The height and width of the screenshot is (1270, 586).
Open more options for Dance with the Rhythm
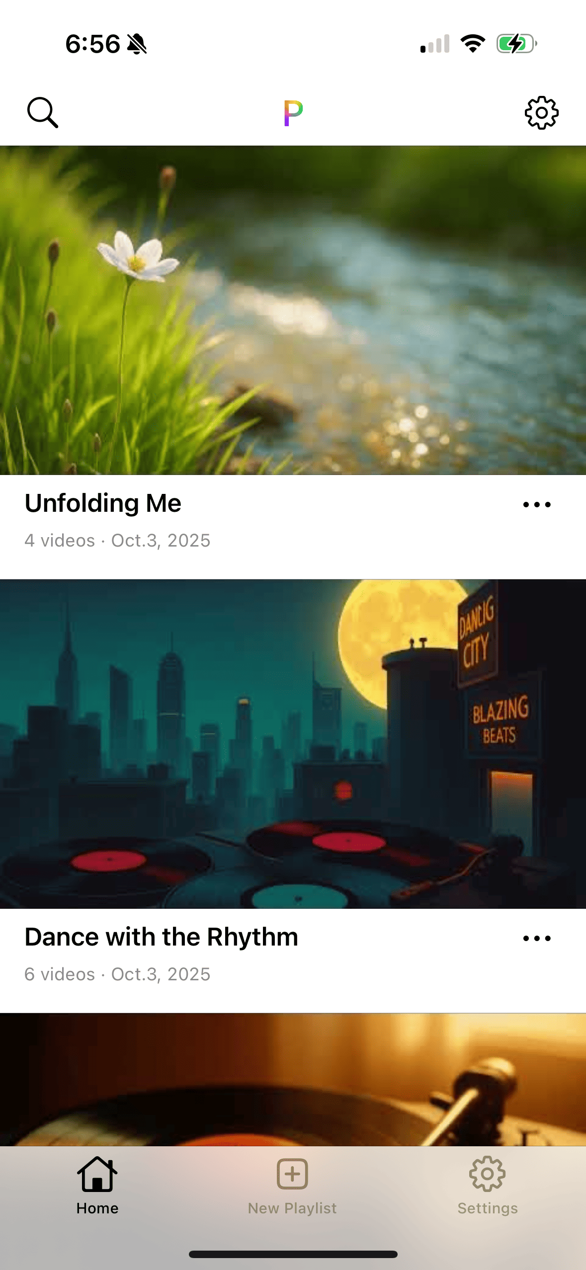(537, 939)
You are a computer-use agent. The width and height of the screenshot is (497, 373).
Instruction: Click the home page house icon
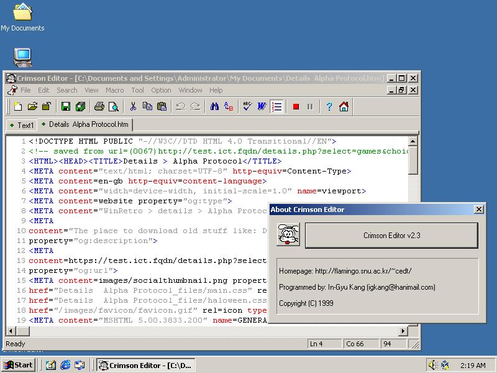344,107
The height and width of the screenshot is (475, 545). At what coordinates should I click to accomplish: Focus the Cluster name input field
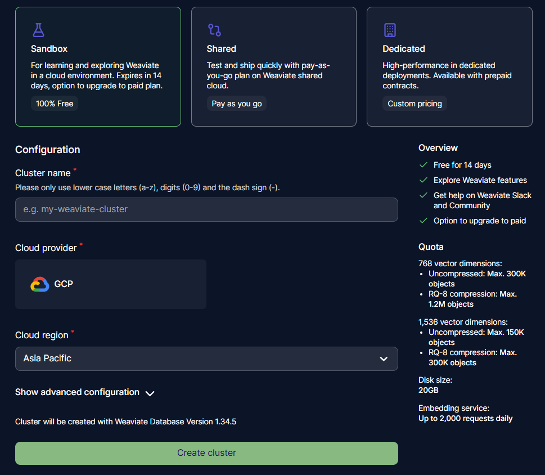[x=206, y=209]
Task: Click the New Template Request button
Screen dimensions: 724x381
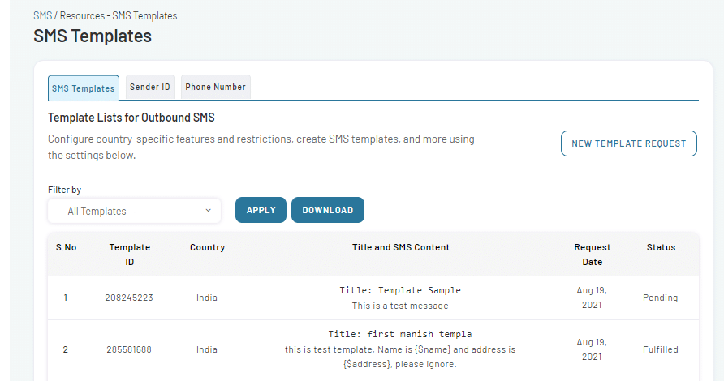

### What to work on
Reproduce the data exactly as it appears above. Pictures are to be left out.

### The completed task
The height and width of the screenshot is (1270, 586).
Open more options for Dance with the Rhythm
(537, 939)
You are a computer-use agent. The width and height of the screenshot is (497, 373).
Instruction: Click the home page house icon
344,107
The height and width of the screenshot is (475, 545). At what coordinates should I click to accomplish: Focus the Cluster name input field
[x=206, y=209]
Task: Click the New Template Request button
Screen dimensions: 724x381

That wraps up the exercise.